··· Material to process ···

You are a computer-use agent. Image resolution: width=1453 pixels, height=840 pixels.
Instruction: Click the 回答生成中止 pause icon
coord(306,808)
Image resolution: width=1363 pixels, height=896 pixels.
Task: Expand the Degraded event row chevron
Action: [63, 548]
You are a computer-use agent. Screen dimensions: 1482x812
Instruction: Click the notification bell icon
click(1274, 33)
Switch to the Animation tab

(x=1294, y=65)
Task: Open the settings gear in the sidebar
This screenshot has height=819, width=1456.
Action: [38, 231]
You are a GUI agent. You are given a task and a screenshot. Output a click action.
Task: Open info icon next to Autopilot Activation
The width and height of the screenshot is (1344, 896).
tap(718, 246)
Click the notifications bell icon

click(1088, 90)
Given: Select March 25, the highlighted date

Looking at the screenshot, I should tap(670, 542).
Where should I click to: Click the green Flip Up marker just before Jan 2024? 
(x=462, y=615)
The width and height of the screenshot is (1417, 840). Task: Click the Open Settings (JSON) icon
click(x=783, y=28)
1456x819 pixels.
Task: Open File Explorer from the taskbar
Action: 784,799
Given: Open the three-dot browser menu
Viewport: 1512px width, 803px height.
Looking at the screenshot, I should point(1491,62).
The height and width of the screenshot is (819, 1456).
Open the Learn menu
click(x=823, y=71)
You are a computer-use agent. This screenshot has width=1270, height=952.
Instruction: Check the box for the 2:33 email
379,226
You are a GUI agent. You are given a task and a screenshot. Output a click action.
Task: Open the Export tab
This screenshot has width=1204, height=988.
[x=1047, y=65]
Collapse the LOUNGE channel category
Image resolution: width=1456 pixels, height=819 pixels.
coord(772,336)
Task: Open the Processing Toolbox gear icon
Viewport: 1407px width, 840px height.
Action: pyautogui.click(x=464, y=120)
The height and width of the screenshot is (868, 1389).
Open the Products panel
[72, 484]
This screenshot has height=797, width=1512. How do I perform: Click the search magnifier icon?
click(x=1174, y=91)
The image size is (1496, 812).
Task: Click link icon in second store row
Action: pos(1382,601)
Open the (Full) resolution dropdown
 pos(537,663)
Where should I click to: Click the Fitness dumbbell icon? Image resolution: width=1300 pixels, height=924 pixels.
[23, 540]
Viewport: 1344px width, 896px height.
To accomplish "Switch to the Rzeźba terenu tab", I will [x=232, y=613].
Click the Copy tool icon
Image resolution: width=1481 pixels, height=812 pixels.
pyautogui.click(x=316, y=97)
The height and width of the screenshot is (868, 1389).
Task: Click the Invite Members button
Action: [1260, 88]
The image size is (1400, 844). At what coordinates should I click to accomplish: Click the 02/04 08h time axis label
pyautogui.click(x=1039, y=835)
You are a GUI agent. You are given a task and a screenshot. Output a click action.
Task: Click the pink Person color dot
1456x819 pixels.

···

What the task asks. All of the data must be written out again, exactly as it stands.

Response area.
You are a computer-use agent. Image resolution: width=1453 pixels, height=840 pixels.
Instruction: Click the 回答生成中止 pause icon
coord(306,808)
Image resolution: width=1363 pixels, height=896 pixels.
Task: Expand the Degraded event row chevron
Action: [63, 548]
You are a computer-use agent. Screen dimensions: 1482x812
Instruction: Click the notification bell icon
click(1274, 33)
Switch to the Animation tab

(x=1294, y=65)
Task: Open the settings gear in the sidebar
This screenshot has height=819, width=1456.
Action: [38, 231]
You are a GUI agent. You are given a task and a screenshot. Output a click action.
Task: Open info icon next to Autopilot Activation
The width and height of the screenshot is (1344, 896).
tap(718, 246)
Click the notifications bell icon

click(1088, 90)
Given: Select March 25, the highlighted date

Looking at the screenshot, I should tap(670, 542).
Where should I click to: Click the green Flip Up marker just before Jan 2024? 
(x=462, y=615)
The width and height of the screenshot is (1417, 840). Task: Click the Open Settings (JSON) icon
click(x=783, y=28)
1456x819 pixels.
Task: Open File Explorer from the taskbar
Action: 784,799
Given: Open the three-dot browser menu
Viewport: 1512px width, 803px height.
Looking at the screenshot, I should point(1491,62).
The height and width of the screenshot is (819, 1456).
Open the Learn menu
click(x=823, y=71)
You are a computer-use agent. This screenshot has width=1270, height=952.
Instruction: Check the box for the 2:33 email
379,226
You are a GUI agent. You are given a task and a screenshot. Output a click action.
Task: Open the Export tab
This screenshot has width=1204, height=988.
[x=1047, y=65]
Collapse the LOUNGE channel category
Image resolution: width=1456 pixels, height=819 pixels.
coord(772,336)
Task: Open the Processing Toolbox gear icon
Viewport: 1407px width, 840px height.
Action: pyautogui.click(x=464, y=120)
The height and width of the screenshot is (868, 1389).
Open the Products panel
[72, 484]
This screenshot has height=797, width=1512. How do I perform: Click the search magnifier icon?
click(x=1174, y=91)
The image size is (1496, 812).
Task: Click link icon in second store row
Action: pos(1382,601)
Open the (Full) resolution dropdown
 pos(537,663)
Where should I click to: Click the Fitness dumbbell icon? Image resolution: width=1300 pixels, height=924 pixels.
[23, 540]
Viewport: 1344px width, 896px height.
To accomplish "Switch to the Rzeźba terenu tab", I will [x=232, y=613].
Click the Copy tool icon
Image resolution: width=1481 pixels, height=812 pixels.
pyautogui.click(x=316, y=97)
The height and width of the screenshot is (868, 1389).
Task: Click the Invite Members button
Action: [1260, 88]
The image size is (1400, 844). At what coordinates should I click to accomplish: Click the 02/04 08h time axis label
pyautogui.click(x=1039, y=835)
You are a GUI agent. You are given a task and a screenshot. Output a click action.
Task: Click the pink Person color dot
1456x819 pixels.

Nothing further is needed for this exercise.